Trusting DOCX? Greek letter μ just became an m

click to enlarge

It is completely sensible for a patent office to be interested in receiving characters rather than images when a patent application is being filed.  There is the potential for everyone to benefit from successful submission of characters.  But DOCX is not (and never can be) the right way to do it, since DOCX fails as a way to communicate patent applications reliably or accurately.  See for example the letter that 82 patent practitioners sent to USPTO Director Vidal on December 28, 2022 urging her to read my paper called The Fools’ Errand that is DOCX.   I recently gave another attempt to filing a patent application using DOCX, and this time, one of the “DOCX fails” was that a Greek letter “μ” became an “m”. 

Recent practitioner concerns about what can go wrong in a patent office if the filer uses DOCX when filing a patent application have been tied to the USPTO.  The DOCX failure reported in this blog article was not, however, at the USPTO – it was in the ePCT system.

I should emphasize that the way WIPO has pursued character-based patent application filing is night-and-day different from the way that USPTO has pursued it.  WIPO has consistently been thoughtful about character-based filing and has gone to great lengths to try to protect applicants from unintended harms.   In contrast, USPTO has made many wrong choices about character-based filing, choices which disregard the concerns of applicants and practitioners.

It is impossible to overstate how careful WIPO was, from the outset, about trying to pay attention to applicants’ concerns.  To give just one example among many of WIPO being thoughtful about such concerns, from the earliest days of character-based filing in ePCT, it has been possible for the applicant to provide what is called a “pre-conversion format” application file.  The idea from the earliest days has been that if it were to be discovered that something had gone wrong in the conversion from the applicant’s own trusted format into the XML-based PCT format, the applicant would be able to point to the pre-conversion file so that everyone could see what the applicant intended the patent application to say.
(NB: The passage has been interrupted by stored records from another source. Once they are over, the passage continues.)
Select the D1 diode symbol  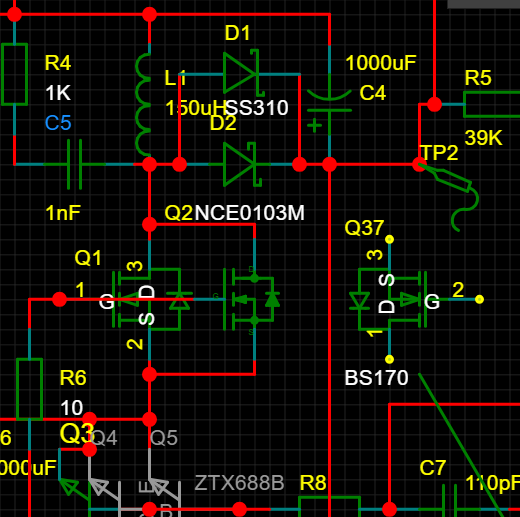pos(241,73)

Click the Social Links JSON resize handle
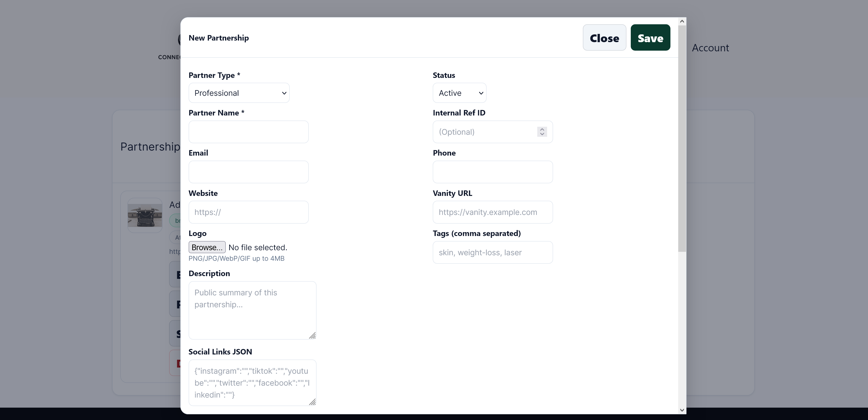[x=313, y=402]
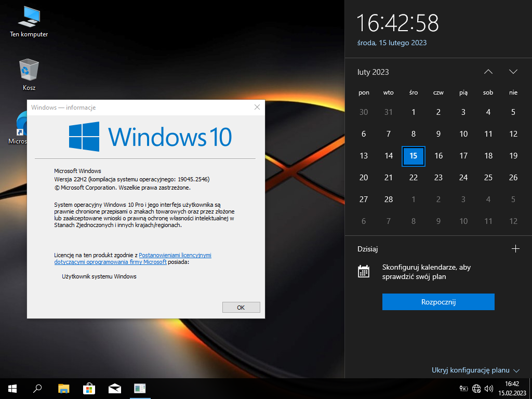Go to previous month with up chevron

click(x=488, y=72)
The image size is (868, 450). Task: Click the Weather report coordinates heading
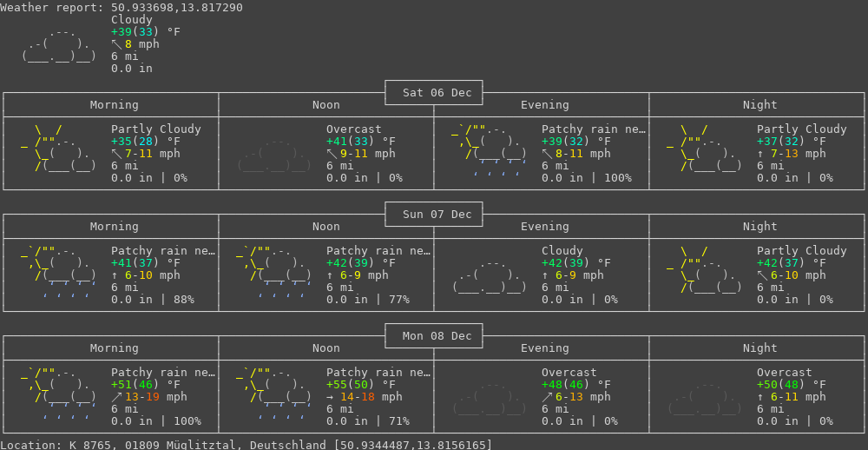coord(122,8)
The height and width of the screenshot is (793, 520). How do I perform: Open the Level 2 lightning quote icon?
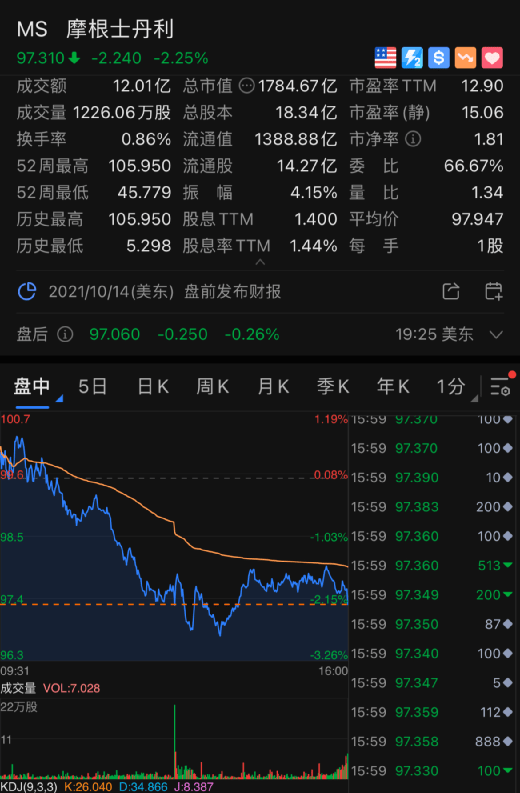(412, 58)
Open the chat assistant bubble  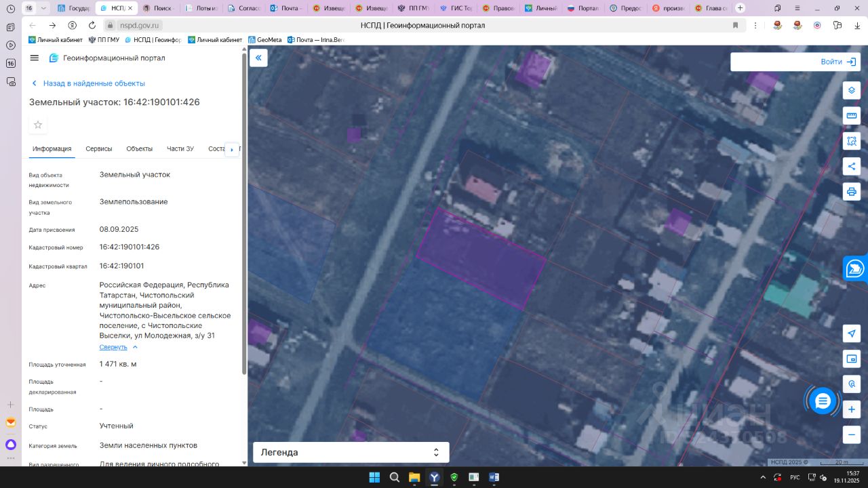(x=823, y=401)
Which brings us around to my Greek letter “μ” that became an “m” as you see in the image at the beginning of this blog article.  In the ePCT system, the ultimate goal for receiving characters from the applicant is that the filer provides an XML file, formatted according to something called “Annex F”.  In the ePCT system, one of the permitted ways to e-file is for the applicant to literally upload that XML file.  Given that most would-be filers do not have a word processor that natively works in Annex F XML, it is understandable that the folks at WIPO provide a DOCX-to-XML converter.  The idea is that you as a filer could author your PCT patent application in some word processor (for example Google Docs or Libre Office) that is able to export DOCX format.  Or maybe you as a filer would pick Microsoft Word (which natively stores in its own version of DOCX format) as the way to author your PCT patent application, in which case there is no need for you to “export” the application into DOCX format because with Microsoft Word, the native storage format is (a variant of) DOCX.

And then you upload your exported DOCX file (if you used some non-Microsoft product), or your natively authored DOCX file (if you used Microsoft Word) into the ePCT DOCX-to-XML converter.

And then maybe you file your PCT patent application in ePCT.

Let’s review why you might do all of this DOCX stuff, depending on which patent office you are filing your patent application in.

If you are filing DOCX at the USPTO, you are doing it because the USPTO plans to charge you a $400 penalty if you try to choose some format other than DOCX (PDF, for example) that will “control”.

If you are filing DOCX at ePCT, you are maybe doing it because it will reduce your international filing fee by 100 Swiss Francs.  But you get to include the “pre-conversion format” file if you wish.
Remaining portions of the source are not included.